Stated problem =
Put the lines of the records below, from the line with "Task: Click the trash delete icon" up to and including the line with "pyautogui.click(x=580, y=456)", into a Markdown table with the columns Row and Line, numbering each row and leaving out blank lines. Include only those lines.

Information supplied =
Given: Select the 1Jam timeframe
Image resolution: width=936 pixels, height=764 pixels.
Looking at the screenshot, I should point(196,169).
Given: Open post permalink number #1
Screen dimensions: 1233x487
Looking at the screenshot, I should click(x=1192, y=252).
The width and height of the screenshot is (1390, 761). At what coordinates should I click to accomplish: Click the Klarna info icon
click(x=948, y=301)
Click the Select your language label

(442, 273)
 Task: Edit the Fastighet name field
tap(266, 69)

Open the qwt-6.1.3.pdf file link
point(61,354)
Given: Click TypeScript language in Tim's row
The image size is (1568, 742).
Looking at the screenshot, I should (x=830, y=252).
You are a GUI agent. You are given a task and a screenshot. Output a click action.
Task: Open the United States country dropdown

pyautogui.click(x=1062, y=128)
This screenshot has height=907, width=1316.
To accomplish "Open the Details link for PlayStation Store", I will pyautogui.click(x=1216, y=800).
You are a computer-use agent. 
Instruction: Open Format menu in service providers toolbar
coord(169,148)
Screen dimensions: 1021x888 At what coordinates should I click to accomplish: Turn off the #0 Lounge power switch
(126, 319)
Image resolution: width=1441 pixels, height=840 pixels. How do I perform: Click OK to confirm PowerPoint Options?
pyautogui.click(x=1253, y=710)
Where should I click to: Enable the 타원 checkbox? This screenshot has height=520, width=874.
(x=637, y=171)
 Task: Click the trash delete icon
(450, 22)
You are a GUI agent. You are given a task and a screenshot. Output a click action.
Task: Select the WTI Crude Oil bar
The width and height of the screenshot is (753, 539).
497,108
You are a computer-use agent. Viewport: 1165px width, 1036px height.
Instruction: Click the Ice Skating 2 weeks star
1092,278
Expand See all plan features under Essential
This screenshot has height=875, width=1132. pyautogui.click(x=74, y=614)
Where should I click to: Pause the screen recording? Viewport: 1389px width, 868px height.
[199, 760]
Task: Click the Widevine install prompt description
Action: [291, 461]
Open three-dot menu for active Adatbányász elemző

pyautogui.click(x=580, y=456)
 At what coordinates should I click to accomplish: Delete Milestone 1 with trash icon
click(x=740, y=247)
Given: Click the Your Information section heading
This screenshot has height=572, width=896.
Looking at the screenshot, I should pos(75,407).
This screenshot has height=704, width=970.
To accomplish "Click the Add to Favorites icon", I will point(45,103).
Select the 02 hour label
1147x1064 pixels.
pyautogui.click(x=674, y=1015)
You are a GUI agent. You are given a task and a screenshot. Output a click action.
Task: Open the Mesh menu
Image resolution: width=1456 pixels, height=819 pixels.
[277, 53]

Exercise result =
| Row | Line |
|---|---|
| 1 |  Task: Click the trash delete icon |
| 2 | (450, 22) |
| 3 | You are a GUI agent. You are given a task and a screenshot. Output a click action. |
| 4 | Task: Select the WTI Crude Oil bar |
| 5 | The width and height of the screenshot is (753, 539). |
| 6 | 497,108 |
| 7 | You are a computer-use agent. Viewport: 1165px width, 1036px height. |
| 8 | Instruction: Click the Ice Skating 2 weeks star |
| 9 | 1092,278 |
| 10 | Expand See all plan features under Essential |
| 11 | This screenshot has height=875, width=1132. pyautogui.click(x=74, y=614) |
| 12 | Where should I click to: Pause the screen recording? Viewport: 1389px width, 868px height. |
| 13 | [199, 760] |
| 14 | Task: Click the Widevine install prompt description |
| 15 | Action: [291, 461] |
| 16 | Open three-dot menu for active Adatbányász elemző |
| 17 | pyautogui.click(x=580, y=456) |